I was born eighteen years after the end of WWII and spent my early childhood in a downtown district, bordering with what during the war was a Nazi's established Jewish ghetto, one among the biggest in Europe. In the mid 30s one third of my hometown population was Jewish, at the end of the war there still were a few thousand of them survived by chance. Others were deported to German concentration camps and died there, those few who survived never returned back. Some were killed by Nazis right here, in the outskirts of the town. As a result, only three per cent of pre-war Jewish population stayed in town. Our closest neighbors and friends were Jews.
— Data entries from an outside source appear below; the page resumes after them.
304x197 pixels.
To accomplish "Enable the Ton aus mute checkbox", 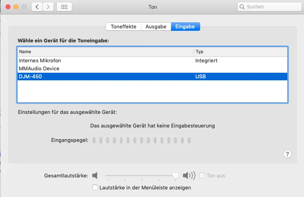I will 203,175.
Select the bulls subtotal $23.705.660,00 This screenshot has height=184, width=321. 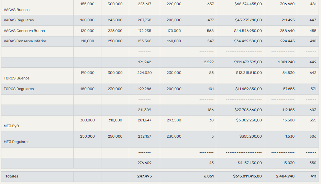(248, 110)
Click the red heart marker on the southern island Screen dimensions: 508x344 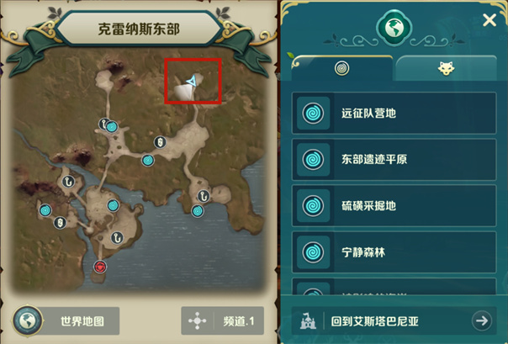[x=100, y=267]
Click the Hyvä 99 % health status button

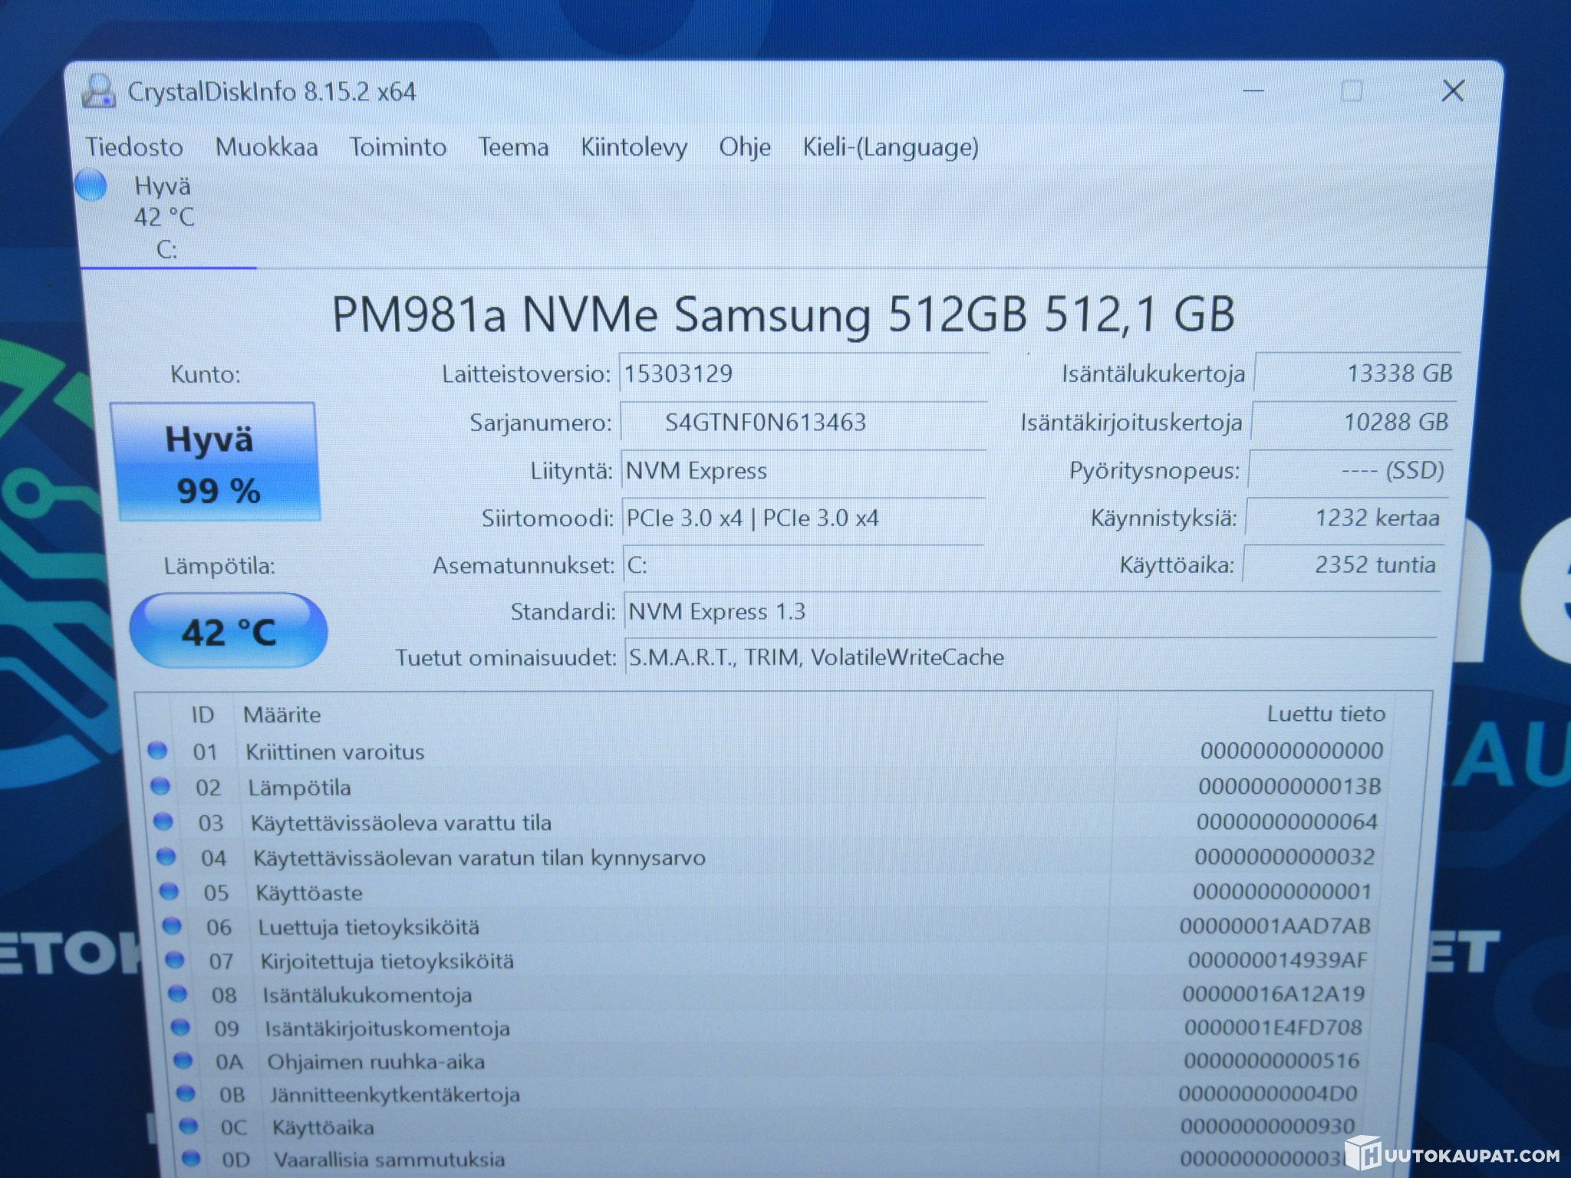pyautogui.click(x=216, y=462)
I can't remember I ever heard music coming from their apartment though. Probably, after the years of holocaust, there were not much place for music in their souls. One of the rare (still black-and-white) photos I still have from my childhood is a green sunny slope on the back of our building where 10 year old neighbor girl Rivka looked after me, a bit chubby blond boy, just started learning walking. And I remember her mum Rachele, she often feasted us flavorful dishes of unusual taste. There were a lot of partially ruined buildings around (the result of Russian bombing at the end of WWII), and plenty of abandoned too. Thousands of Jews that had predominantly inhabited the area, just disappeared, leaving the strange ghost town, which very slowly has been fulfilled with new inhabitants. Some buildings stayed ruined for decades to come, no one knew, where are the people, who lived there before the war, are they alive or not. Probably, everyone knew they will never return back though.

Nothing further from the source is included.